What did you think of Maggie Gyllenhaal’s accent in the film?
Maggie’s accent was impeccable. I can’t remember if there was even a moment where her American voice broke through. I’ve done the American accent now a few times and there’s always been a word here and there. That’s not how you pronounce ‘Carnegie’, you know. In her case I don’t even recall if there was one word. She went at it a hundred and fifty percent.
She also lives here. Did you guys know each other before the film?
We didn’t know each other before we made this movie. So in fact we met in London where we shot the first half of the movie before moving to Luxembourg. We had a great time, but you know it was hard work. It’s a cliché but these lighthearted movies are really quite a slog to shoot. So there wasn’t a lot of time for extracurricular activities.
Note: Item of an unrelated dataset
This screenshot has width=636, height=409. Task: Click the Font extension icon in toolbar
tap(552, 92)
Are you worried about being typecast as this sort of Mr. Darcy charming, strapping Englishman?
I guess I’ve played characters that could be squeezed into that bracket, but I think its bit of a construct and doesn’t really fit. I’ve been both lucky and also careful to try to vary what I do as much as possible.
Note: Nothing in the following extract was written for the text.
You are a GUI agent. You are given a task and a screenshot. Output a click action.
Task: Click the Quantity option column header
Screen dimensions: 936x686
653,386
How is your Broadway experience? You are in the play Venus in Fur now, which has gotten great reviews. Do you like working in the theater?
Yeah, the great thing about the theater in general but particularly this play is that it covers a huge amount of ground in an hour and half. My character spins through so many permutations, so it’s a workout. It really is. He’s definitely not that kind of two-dimensional, charming gentleman. He’s not two dimensional anything. He’s a shifting personality.
And after the play? What’s next?
When I finish the play which will probably be in June, I’m going to be making a series called Hannibal, which is an adaptation of the Thomas Harris novels involving Hannibal Lector.
Are you playing Hannibal himself?
I’m not playing Hannibal. I will be playing Graham. He’s the lead investigator whose forte is entering into the mindset of the serial killer he pursues. It’s his strength and his weakness, really. I find I can empathize with that.
Are there any actors along the way who have particularly inspired you?
Almost too many to name, really. Just off the top of my head, John Hurt, Helen Mirren, Ian McDermott. But that is just a random selection. And it’s only a coincidence that they’re all British by the way!